His son, Tom Pinder, wrote the following letter to the Alberta Land
Surveyors’ Association in
1982:
He was born in 1881 in Salford, near Manchester, England, went to
Bedford Grammar School and loved rugby; we was a good enough player to
be on the Manchester team and played in some international matches. He
worked for a time for Manchester Electric, then came to Canada in, I
think, 1908. He was in Montreal for a short time, then bought a ticket
to Edmonton with what money he had left and said farewell to Montreal by
giving his bowler hat a drop-kick in the middle of one of the main
streets there!
He went out on township work each year up to World War I; I believe he
got his DLS before the War when one could qualify without university
training. An old friend of his, “Olie” Rowbotham, in Edmonton, told me a
few stories about Dad’s winter activities which Dad didn’t mention.
Apparently, a group of them used to spend quite a bit of time at the
Corona Hotel, and one of their main sports was chasing each other with
soda siphons, the idea being to squirt it down the other fellow’s neck
when he wasn’t looking. Dad also distinguished himself at a rather dull
play once; in between two of the acts, he blew his nose very loudly;
everybody applauded so he stood up, bowed – and did it again!
Early in the War, Dad joined the Loyal Edmonton Regiment, the 49th
Battalion, and got his commission as a captain. He was wounded at Ypres,
was sent home and married my mother, Kate Bourchier, of Edmonton, in
1916.
I was born in
1917
and she died in
1918.
Soon after that, Dad went back to England with me in tow intending to
stay there; he lasted a year-and-a-half; couldn’t stand it any longer
and came back out to Edmonton. My aunt at the Coast took me in and Dad
used to come and visit at Christmas most years but not all.

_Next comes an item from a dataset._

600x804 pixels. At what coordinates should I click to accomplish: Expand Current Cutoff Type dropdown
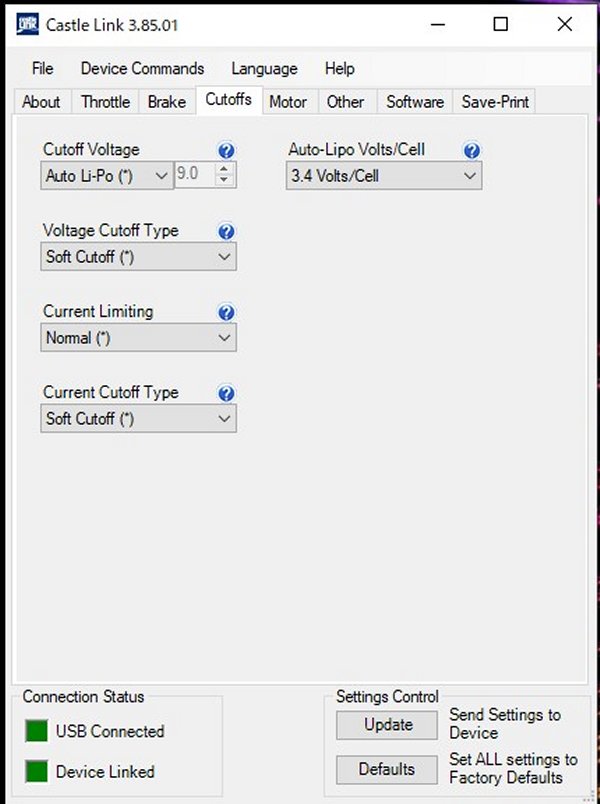[139, 419]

I don’t know what year he started surveying for the Alberta government
but it was somewhere around the mid-1920s, I think.
In 1930,
he was married to Anne Kemmis, of Pincher Creek; they moved to Calgary
to live and I came back home from the Coast, from my Aunt’s to live with
them. For the years
1930-1932,
my stepmother and I spent the summer in camp wherever Dad happened to
be, and I still remember careering across the prairie in that springless
old Chev one-ton truck…
Come 1933,
when the Alberta government cut out almost all surveys, Dad got the chop
along with nearly everyone else and the best thing they could offer him
was a job in charge of pick-and-shovel men at 45 cents an hour. In
1934,
he and my stepmother bought five acres just south of Calgary, expanded
the small house that was on it, and lived there till he passed away in
1967.
My stepmother, an excellent horsewoman, started a riding school which
she ran for about twenty years and Dad concentrated on gardening, taking
on surveys when they came along. He would never do surveys in Calgary on
his own but he used to help out H.H. Moore in jobs in the city; I
remember one day his telling us that with his 70 years and H.H. Moore’s
80 years, their combined ages were a century and a half!